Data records
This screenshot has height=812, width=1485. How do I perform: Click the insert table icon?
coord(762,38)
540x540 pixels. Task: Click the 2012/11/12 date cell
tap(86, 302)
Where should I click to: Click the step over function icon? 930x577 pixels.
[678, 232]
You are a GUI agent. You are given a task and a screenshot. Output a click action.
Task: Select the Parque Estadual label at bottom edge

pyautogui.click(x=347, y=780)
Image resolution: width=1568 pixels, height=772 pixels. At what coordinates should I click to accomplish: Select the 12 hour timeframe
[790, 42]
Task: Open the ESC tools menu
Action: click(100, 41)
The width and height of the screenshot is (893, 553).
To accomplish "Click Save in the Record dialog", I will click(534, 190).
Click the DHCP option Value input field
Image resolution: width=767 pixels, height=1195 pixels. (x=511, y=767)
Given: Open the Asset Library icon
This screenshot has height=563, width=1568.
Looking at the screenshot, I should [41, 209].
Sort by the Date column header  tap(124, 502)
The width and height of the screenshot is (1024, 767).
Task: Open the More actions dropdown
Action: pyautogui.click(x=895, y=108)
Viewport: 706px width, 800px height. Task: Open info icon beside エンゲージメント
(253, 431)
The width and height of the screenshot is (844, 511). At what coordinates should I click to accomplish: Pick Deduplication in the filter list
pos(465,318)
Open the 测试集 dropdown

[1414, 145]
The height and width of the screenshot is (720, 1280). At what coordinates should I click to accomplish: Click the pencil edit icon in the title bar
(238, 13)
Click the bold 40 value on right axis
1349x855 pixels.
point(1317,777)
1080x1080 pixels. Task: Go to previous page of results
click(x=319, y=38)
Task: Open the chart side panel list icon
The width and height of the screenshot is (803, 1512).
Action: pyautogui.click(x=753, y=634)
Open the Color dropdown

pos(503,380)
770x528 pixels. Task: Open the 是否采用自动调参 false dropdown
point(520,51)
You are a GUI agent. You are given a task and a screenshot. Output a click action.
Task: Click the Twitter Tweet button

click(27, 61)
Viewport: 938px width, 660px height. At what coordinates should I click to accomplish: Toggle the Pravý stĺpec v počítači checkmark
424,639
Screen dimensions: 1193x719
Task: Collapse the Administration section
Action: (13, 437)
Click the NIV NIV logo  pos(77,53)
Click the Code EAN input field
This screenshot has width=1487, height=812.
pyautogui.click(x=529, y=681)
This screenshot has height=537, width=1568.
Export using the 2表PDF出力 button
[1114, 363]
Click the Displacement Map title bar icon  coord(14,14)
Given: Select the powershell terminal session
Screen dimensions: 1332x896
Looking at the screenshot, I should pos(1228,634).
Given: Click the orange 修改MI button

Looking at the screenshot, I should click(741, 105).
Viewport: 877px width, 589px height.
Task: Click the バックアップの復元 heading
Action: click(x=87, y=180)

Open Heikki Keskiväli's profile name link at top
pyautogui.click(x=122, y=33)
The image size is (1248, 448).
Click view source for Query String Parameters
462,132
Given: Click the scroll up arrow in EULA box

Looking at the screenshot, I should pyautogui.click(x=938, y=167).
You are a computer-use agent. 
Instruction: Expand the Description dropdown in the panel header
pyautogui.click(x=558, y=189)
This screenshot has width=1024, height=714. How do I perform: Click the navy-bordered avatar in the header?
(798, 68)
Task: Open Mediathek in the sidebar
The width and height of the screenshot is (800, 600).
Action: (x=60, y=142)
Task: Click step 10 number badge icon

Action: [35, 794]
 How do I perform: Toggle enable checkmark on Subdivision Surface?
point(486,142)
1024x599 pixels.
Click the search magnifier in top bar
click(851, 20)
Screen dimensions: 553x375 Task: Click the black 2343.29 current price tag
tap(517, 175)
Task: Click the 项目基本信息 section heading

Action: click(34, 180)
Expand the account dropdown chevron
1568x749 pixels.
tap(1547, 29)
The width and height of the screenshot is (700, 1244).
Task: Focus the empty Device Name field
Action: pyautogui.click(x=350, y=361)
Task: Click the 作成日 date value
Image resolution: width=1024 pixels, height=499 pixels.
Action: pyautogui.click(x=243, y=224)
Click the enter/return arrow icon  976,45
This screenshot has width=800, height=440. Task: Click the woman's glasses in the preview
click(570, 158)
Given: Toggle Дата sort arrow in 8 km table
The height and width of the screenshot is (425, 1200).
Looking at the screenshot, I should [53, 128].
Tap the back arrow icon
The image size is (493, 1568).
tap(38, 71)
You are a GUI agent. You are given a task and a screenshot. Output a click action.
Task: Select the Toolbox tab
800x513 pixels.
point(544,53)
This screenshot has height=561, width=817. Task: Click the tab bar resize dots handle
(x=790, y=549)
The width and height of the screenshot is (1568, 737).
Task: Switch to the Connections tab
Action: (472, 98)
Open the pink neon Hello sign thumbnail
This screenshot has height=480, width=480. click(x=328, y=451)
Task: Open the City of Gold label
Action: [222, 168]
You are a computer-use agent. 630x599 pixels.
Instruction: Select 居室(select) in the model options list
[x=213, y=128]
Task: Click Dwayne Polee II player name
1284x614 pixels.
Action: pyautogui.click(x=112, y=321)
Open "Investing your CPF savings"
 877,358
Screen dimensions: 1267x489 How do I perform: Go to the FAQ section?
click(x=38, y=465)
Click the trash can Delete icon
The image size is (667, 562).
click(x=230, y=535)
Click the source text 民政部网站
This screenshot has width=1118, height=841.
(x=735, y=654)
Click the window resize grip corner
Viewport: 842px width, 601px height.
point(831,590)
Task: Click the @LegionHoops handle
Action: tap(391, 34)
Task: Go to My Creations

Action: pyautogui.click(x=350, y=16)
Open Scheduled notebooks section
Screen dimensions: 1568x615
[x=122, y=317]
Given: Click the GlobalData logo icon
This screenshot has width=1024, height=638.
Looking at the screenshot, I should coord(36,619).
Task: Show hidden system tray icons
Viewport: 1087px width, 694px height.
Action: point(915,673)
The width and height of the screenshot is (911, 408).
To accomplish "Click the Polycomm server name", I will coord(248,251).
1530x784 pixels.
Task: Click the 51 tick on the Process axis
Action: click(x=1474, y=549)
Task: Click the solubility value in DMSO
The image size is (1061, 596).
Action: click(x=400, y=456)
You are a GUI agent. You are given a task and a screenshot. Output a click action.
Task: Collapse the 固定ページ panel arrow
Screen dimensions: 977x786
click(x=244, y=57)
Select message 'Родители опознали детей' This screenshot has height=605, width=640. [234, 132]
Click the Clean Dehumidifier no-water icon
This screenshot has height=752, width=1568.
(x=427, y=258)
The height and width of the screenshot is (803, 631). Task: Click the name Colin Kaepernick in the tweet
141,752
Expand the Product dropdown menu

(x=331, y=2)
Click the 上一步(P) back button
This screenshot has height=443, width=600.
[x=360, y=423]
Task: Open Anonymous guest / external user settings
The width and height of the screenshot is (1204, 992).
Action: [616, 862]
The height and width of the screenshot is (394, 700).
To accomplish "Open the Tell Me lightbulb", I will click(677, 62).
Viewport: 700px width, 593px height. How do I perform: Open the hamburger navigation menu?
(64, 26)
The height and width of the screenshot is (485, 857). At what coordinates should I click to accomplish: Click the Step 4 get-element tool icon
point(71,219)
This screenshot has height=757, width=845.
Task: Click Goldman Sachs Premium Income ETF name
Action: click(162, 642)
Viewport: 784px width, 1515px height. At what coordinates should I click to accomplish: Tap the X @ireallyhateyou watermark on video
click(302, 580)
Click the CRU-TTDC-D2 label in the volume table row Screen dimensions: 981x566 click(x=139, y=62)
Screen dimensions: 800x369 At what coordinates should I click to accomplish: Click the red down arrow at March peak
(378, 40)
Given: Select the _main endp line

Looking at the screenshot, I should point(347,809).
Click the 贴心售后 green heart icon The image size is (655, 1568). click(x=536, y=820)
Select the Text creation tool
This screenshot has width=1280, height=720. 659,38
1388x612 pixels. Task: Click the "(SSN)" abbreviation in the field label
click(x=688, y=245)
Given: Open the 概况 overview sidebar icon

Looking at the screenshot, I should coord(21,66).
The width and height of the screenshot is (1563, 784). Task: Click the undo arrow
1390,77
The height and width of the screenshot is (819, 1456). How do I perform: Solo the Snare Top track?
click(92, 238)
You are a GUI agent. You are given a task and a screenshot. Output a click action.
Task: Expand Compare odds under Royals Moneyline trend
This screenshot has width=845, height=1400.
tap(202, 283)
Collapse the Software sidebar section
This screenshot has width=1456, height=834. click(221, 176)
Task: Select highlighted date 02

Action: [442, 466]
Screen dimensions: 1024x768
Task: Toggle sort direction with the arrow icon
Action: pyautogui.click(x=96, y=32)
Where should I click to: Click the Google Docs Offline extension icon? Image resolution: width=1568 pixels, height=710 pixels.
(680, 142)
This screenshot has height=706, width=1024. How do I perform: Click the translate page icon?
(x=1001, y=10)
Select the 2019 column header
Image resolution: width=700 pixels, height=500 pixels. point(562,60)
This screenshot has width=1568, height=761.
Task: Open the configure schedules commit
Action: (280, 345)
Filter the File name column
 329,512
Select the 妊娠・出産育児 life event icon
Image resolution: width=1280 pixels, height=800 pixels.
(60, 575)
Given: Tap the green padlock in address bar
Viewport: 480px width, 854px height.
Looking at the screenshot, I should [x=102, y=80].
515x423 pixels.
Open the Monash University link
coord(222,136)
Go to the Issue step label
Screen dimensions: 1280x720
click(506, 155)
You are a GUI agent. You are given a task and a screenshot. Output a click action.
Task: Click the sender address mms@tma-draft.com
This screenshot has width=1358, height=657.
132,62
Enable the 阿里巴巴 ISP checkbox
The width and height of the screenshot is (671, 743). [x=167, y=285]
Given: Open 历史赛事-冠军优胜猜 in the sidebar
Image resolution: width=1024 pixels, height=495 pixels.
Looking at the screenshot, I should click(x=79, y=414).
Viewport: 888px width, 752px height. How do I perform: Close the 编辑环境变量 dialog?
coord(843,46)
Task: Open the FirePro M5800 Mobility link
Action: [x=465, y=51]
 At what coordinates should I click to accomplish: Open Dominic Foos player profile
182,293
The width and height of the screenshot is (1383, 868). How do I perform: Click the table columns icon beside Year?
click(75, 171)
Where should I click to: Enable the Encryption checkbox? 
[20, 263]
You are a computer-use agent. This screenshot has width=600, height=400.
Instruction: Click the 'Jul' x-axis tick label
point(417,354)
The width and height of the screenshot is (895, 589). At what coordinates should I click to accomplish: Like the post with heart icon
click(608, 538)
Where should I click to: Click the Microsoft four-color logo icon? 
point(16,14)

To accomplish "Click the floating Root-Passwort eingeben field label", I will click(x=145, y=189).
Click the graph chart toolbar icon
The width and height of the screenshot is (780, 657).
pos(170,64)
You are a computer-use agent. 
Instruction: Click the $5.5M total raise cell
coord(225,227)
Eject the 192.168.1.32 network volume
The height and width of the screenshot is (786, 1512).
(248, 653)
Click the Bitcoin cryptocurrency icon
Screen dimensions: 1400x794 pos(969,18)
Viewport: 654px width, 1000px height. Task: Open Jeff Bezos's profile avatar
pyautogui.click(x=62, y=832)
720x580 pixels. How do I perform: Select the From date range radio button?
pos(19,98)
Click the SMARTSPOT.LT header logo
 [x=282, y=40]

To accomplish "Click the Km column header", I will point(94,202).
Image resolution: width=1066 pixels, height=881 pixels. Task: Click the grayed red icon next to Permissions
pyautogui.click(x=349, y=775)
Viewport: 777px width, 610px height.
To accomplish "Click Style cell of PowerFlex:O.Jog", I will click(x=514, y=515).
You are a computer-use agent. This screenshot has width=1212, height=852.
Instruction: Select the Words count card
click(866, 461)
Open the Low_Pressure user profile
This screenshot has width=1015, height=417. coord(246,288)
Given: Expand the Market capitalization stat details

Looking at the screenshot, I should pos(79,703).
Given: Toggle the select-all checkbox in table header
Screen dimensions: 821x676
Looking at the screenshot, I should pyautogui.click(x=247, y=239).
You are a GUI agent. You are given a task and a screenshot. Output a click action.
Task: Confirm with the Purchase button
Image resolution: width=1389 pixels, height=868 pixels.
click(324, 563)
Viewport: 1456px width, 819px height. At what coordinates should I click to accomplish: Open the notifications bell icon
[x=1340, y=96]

*EXERCISE GOAL*. Looking at the entries above, determine how many lines contain the word "address" and state only that number.

*THE ANSWER*. 2